The macrophage phagosome presents a generally hostile environment with an acidic pH ranging from 6.2 to 4.5 [73]. The specific mechanism by which M. tuberculosis adapts to this acidic condition has not been fully elucidated [74]. One well-known protective feature is the waxy (primarily mycolic acid) cell envelope that forms a barrier against unwanted H⁺ entry [74]. In the context of metabolism, it is speculated that the urease reaction presents another acid adaptation mechanism by converting H⁺ and urea into NH₄⁺ and CO₂ [75,76]. The produced NH₄⁺ also contributes to the M. tuberculosis survival by preventing the maturation of the phagosome [77]. We used the iNJ661v network to explore additional acid adaptation mechanisms based on the metabolic flow of H⁺. We used flux variability analysis (FVA) to estimate the ranges of reaction fluxes in the metabolic network at the optimal growth rate. This allowed us to estimate the range of the overall H⁺ exchange between the environment and the M. tuberculosis cells at the optimal growth rate for wild type iNJ661v. The protonation state of the metabolites is chosen to correspond to pH 7.2 [78]. Because we only considered the steady state H⁺ flux in both in vitro and in vivo metabolic network models, the protonation states of the metabolites were not changed in this calculation. Table 5 shows that the overall H⁺ exchange was within a narrow range of negative values, suggesting that the in vivo metabolism consumed H⁺ as a whole, contributing to the relief of acidic stress. The primary reaction important for this H⁺ consumption was the nitrite reductase (NR) reaction that uses H⁺ and reduces NO₂^- into NH₄⁺. Table 5 shows that the fluxes through NR of wild type iNJ661v were positive but did not vary, suggesting that there must be flux through this reaction at the optimal growth of wild type cells. Conversely, for mutants whose NR was removed (denoted as ΔNR in Table 5), the overall H⁺ exchange could only be positive. Given the neutralization as well as the protective effect of creating NH₄⁺ [77], NR is a strong candidate for playing an important function in the in vivo adaptation of M. tuberculosis in acidic environments.

Table 5.

Flux ranges for overall hydrogen ion (H+) exchanges and other related reactions.

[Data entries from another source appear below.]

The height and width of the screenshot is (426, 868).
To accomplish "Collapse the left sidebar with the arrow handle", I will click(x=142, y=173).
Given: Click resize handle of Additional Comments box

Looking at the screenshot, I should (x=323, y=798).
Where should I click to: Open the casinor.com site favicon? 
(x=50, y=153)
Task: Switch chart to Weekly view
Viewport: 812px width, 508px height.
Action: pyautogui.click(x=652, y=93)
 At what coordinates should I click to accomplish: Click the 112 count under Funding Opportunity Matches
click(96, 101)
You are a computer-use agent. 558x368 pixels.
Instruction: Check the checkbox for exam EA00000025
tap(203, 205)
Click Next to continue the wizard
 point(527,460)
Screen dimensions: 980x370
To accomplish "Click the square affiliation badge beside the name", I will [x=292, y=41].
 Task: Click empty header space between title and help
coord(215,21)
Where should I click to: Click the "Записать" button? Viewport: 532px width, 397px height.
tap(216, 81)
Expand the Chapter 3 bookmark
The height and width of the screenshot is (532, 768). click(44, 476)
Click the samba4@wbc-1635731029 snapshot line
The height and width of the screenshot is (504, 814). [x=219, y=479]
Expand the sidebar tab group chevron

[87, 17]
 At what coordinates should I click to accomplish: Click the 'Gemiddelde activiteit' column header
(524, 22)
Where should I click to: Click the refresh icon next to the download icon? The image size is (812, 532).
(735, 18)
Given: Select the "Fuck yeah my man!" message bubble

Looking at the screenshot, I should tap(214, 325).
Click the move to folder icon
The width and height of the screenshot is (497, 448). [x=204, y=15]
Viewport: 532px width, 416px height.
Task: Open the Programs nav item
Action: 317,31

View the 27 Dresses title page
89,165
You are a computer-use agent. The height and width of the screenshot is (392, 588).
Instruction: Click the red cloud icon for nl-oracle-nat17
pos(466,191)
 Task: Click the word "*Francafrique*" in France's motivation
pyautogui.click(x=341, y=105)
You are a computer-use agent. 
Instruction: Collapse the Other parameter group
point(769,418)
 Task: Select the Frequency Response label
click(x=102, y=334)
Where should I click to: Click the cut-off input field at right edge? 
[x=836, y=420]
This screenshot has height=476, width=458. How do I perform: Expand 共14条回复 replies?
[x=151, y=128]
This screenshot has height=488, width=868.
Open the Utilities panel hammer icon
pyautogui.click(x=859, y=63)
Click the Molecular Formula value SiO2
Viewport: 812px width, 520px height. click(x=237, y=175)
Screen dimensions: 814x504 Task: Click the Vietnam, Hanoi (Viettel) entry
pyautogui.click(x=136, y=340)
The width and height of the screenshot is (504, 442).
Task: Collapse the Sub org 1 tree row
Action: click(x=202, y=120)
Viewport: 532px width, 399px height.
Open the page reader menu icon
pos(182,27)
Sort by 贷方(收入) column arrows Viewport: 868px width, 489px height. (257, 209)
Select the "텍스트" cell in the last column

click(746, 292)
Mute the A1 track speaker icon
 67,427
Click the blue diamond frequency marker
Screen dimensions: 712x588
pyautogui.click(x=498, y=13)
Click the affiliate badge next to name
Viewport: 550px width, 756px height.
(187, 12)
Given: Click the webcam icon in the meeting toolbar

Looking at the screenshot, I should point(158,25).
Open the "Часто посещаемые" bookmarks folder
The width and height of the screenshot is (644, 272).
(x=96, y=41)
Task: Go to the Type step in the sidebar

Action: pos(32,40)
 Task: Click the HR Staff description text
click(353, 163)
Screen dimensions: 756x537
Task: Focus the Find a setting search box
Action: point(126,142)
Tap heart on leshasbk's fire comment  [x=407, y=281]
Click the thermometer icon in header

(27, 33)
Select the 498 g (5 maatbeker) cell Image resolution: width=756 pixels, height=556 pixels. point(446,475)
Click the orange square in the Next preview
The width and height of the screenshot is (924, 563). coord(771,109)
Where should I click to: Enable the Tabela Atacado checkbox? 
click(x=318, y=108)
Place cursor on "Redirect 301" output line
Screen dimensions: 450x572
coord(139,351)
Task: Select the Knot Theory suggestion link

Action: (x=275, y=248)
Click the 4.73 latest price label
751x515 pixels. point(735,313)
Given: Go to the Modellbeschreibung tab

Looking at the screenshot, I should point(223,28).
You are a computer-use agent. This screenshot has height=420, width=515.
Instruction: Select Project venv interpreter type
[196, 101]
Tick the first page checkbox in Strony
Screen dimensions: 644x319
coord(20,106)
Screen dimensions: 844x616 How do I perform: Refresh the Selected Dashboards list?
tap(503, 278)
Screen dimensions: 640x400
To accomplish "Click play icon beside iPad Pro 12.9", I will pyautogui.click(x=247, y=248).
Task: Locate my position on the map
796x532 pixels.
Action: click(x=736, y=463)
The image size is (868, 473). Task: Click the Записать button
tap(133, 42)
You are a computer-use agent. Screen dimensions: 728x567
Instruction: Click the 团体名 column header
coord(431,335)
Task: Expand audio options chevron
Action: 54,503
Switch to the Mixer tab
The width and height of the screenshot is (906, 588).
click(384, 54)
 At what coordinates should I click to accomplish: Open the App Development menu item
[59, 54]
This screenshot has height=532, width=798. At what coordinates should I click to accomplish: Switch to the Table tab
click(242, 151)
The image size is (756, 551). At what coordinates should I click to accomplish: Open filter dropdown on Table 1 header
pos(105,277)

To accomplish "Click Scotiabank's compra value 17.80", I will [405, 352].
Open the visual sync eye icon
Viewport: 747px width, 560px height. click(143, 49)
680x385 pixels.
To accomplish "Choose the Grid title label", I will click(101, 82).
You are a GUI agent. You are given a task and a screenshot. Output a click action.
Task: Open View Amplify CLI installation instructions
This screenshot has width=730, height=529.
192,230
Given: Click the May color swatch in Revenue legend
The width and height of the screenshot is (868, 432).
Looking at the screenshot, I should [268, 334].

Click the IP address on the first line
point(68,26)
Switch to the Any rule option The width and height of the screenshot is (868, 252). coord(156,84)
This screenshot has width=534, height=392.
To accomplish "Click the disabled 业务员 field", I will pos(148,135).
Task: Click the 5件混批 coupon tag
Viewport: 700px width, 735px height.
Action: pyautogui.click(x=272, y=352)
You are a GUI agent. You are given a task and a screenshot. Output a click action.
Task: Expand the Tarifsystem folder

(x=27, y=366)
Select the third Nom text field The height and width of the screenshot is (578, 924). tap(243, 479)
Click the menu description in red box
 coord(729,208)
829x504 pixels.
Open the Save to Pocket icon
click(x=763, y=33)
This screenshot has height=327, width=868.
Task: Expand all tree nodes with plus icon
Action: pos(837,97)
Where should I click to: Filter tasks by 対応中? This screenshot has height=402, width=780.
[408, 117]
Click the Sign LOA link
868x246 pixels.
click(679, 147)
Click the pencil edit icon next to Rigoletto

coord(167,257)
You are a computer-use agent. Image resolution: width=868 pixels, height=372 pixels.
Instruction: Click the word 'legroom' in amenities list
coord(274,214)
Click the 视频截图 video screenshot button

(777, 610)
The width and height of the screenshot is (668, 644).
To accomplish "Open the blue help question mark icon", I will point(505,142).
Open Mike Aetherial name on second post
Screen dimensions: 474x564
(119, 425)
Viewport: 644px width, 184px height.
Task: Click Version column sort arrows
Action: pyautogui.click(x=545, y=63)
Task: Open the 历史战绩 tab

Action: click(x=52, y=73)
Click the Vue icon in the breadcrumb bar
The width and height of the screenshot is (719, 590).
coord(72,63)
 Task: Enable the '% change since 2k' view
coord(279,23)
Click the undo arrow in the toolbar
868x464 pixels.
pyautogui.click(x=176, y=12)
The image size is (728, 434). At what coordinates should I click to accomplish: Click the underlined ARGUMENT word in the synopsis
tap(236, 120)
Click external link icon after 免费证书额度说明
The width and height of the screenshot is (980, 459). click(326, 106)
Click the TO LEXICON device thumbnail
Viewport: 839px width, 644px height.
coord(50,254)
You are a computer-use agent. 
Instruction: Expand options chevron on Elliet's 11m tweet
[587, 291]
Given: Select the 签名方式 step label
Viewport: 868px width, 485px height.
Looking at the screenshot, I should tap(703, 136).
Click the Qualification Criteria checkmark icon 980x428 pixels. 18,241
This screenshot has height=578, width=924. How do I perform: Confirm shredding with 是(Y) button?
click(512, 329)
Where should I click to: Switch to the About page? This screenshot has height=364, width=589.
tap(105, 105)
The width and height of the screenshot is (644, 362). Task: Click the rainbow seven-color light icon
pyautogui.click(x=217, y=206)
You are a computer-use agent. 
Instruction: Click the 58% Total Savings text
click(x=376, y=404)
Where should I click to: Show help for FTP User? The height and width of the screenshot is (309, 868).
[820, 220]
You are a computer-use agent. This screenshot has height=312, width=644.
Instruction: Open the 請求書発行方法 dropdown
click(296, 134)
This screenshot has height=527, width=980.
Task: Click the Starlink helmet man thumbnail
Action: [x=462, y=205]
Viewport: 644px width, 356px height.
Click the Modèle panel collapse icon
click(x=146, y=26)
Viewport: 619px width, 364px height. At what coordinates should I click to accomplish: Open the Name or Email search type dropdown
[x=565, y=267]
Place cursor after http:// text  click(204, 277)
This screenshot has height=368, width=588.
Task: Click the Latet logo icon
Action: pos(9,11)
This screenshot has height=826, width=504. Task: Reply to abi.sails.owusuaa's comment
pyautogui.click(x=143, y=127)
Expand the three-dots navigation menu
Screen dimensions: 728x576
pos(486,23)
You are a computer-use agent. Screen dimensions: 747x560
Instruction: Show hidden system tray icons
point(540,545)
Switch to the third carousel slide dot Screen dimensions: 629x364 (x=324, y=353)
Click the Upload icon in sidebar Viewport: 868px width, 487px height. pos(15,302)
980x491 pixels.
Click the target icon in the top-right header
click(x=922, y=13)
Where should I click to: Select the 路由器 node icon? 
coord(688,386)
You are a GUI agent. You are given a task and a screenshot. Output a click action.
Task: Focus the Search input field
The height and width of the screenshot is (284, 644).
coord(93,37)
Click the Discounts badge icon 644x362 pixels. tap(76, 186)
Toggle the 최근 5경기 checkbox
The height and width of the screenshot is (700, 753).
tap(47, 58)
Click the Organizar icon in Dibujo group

Network	Strain	Overall H + exchange (mmol/h/gDW)		Nitrite reductase flux (mmol/h/gDW)		Urease flux (mmol/h/gDW)
		Min	Max	Min	Max	Min	Max
iNJ661v	Wild type	-1.99	-1.93	1.00	1.00	0.00	0.00
	ΔNR	0.04	0.07	0.00	0.00	0.00	0.00
iNJ661v	Wild type	-3.96	-3.90	1.00	1.00	0.99	1.00
with urea uptake	ΔNR	-1.94	-1.90	0.00	0.00	0.99	1.00
iNJ661m	Wild type	2.36	3.09	0.00	0.00	0.00	0.00
	ΔNR	2.36	3.09	0.00	0.00	0.00	0.00
iNJ661m	Wild type	0.43	0.91	0.00	0.00	0.99	1.00
with urea uptake	ΔNR	0.43	0.91	0.00	0.00	0.99	1.00

Overall hydrogen ion (H⁺) exchange indicates the total H⁺ exchange between the environment and the Mycobacterium tuberculosis cells. A negative value of the exchange indicates that M. tuberculosis consumes H⁺ as a whole, while a positive value indicates that the metabolism generate a H⁺ surplus, i.e., increases acidification of the environment. The minimum (Min) and maximum (Max) fluxes reflected the ranges of the fluxes at the optimal growth and were obtained through flux variability analyses of iNJ661v and iNJ661 m. ΔNR represents the strain in which nitrite reductase (NR) was blocked. The unit of mmol/h/gDW represents mmol per hour per gram dry weight of M. tuberculosis.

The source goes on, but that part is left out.